Karen Thompson Walker and The Age of Miracles
The Age of Miracles is a very odd name for this book, which starts off in a beautiful little coastal town in California, a very normal, modern town, and then everything changes. Suddenly, the earth’s rotation is slowing, incrementally, but resulting in longer and longer days and longer and longer nights. The difference is small at first, but grows.
Julia is in sixth grade, a painful time anyway in most lives where your body suddenly changes and all your relationships with all your friends change, and boys become a major factor. Imagine. All this AND the earth’s rotation is slowing.
No one knows what to expect. No one knows why or how the rotational slowing is happening, and no one has a clue how to fix it. Do you stay on a 24 hour clock, as the days grow to 30 hours? Forty hours? Can you even function in a forty hour day, or sleep a 40 hour night? How do you stay on a 24 hour clock and force yourself to sleep when the sun is shining brightly overhead? How do you have a school day entirely in the middle of the darkest part of the night? How does food continue to grow? What impact does this have on birds? Migrations? How does kicking a soccer ball feel when earth’s gravitational field starts to lessen?

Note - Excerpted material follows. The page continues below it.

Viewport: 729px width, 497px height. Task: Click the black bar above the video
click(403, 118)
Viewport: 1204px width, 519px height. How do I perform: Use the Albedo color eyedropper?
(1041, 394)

The author does a brilliant job in a what-if situation, and manages to make it quite real. Don’t read this book if you are the suggestible type – it’s just one more thing you’ll start worrying about when you don’t need to. If you can read speculative fiction without letting it influence you, then by all means read this book, it is a good read.
The Death of Bees by Lisa O’Donnell
Death of Bees was another powerful recommendation by National Public Radio.
I believe in a greater power, in a God who sends things my way and that I am meant to be paying attention. Several books have been recommended to me lately which I didn’t choose, or might have avoided had I known how painfully they dealt with poor parenting and children in the depths of horrific poverty.
Here is what the lead into the book says:
Today Is Christmas Eve,
Today is my birthday,
Today I am fifteen,
Today I buried my parents
in the back yard.
Neither of them were beloved.
Oh my goodness! I am sucked in immediately. And immediately I am overcome by the grinding nature of poverty, the enormous amount of energy it takes just to be fed, to have a roof over your head, to function in the bureaucracy that seeks to ameliorate the burdens of poverty.
I am horrified by the lives of innocent children in the hands of people who should never have responsibility for anyone, even themselves, their decision making skills are so non-existent. There are parents who have no idea what self-sacrifice GOOD parenting requires, who raise children who are often trying to survive their own parents.
The Death of Bees has redemption. It has two sisters who love one another and are smarter than the average child. It has a neighbor who notices, not in a snoopy or intrusive way, but in a kind, helping and ultimately sacrificial way. It has moments of black humor, when the neighbor’s dog keeps digging at the parental graves in the backyard and bringing bones inside just at the worst moments.
Ultimately, it is a tale of survival, in spite of the parents, in spite of the system, in spite of betrayals by family and friends. There is a glimmer of hope that life may be different for these sisters, if they can survive their upbringing and overcome their childhood.